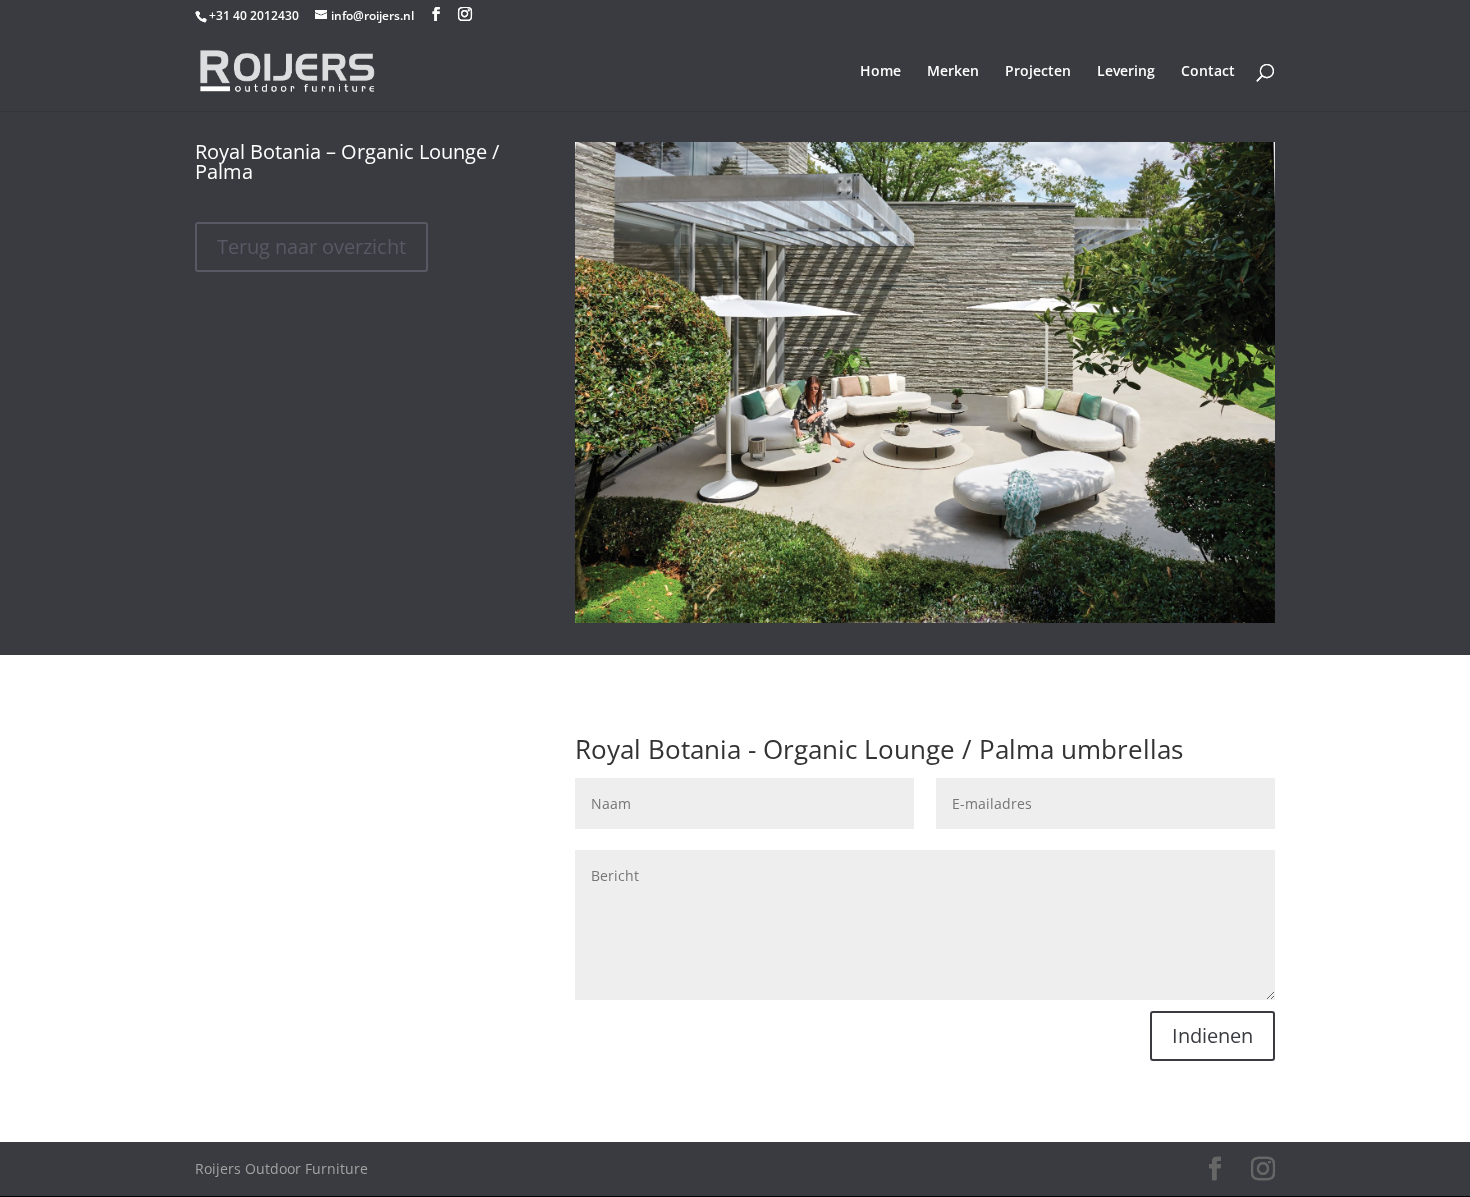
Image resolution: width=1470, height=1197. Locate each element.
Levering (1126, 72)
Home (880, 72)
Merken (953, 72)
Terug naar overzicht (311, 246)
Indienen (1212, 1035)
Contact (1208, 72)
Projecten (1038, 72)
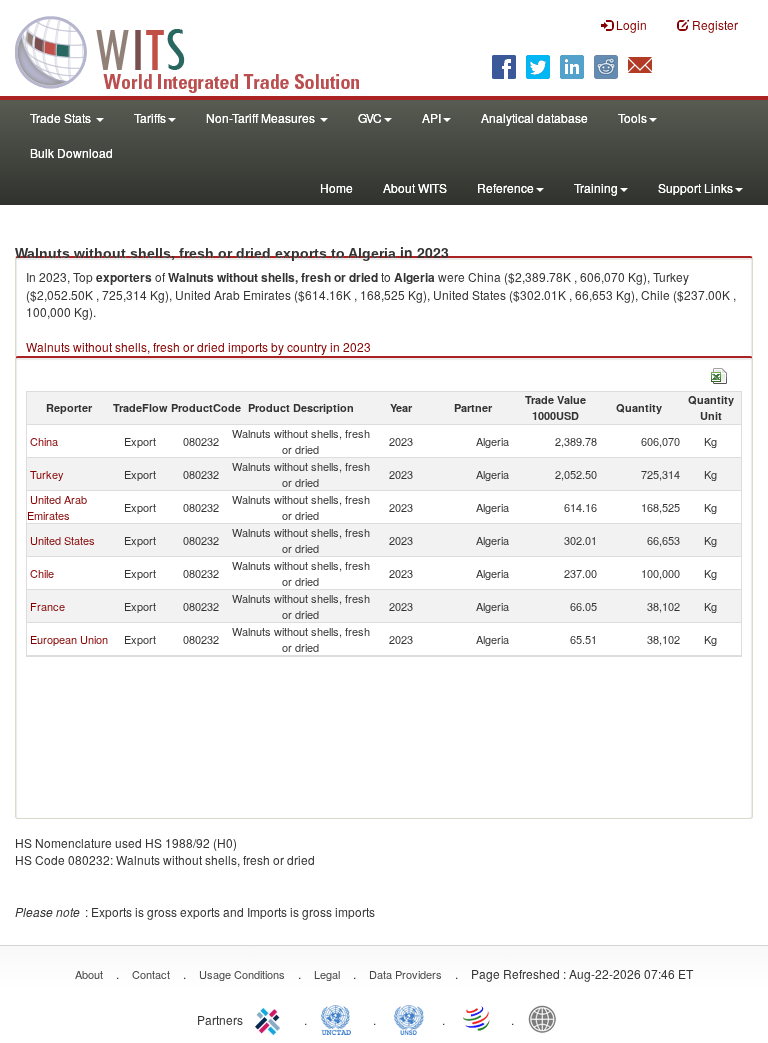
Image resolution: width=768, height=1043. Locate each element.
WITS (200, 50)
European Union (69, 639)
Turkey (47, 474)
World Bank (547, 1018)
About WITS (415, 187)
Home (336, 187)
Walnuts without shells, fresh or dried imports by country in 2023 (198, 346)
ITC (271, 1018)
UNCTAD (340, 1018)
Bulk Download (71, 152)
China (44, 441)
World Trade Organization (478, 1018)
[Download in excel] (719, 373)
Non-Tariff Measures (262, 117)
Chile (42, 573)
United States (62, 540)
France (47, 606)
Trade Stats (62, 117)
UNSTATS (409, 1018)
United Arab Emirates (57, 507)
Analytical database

→ WHAT YOU NEED TO DO:
Leave the pictures out and return the rest of the listing exactly.

→ SOLUTION TO THIS PROBLEM:
Image resolution: width=1470, height=1197. Locate each element.
Levering (1126, 72)
Home (880, 72)
Merken (953, 72)
Terug naar overzicht (311, 246)
Indienen (1212, 1035)
Contact (1208, 72)
Projecten (1038, 72)
Image resolution: width=768, height=1043. Locate each element.
WITS (200, 50)
European Union (69, 639)
Turkey (47, 474)
World Bank (547, 1018)
About WITS (415, 187)
Home (336, 187)
Walnuts without shells, fresh or dried imports by country in 2023 (198, 346)
ITC (271, 1018)
UNCTAD (340, 1018)
Bulk Download (71, 152)
China (44, 441)
World Trade Organization (478, 1018)
[Download in excel] (719, 373)
Non-Tariff Measures (262, 117)
Chile (42, 573)
United States (62, 540)
France (47, 606)
Trade Stats (62, 117)
UNSTATS (409, 1018)
United Arab Emirates (57, 507)
Analytical database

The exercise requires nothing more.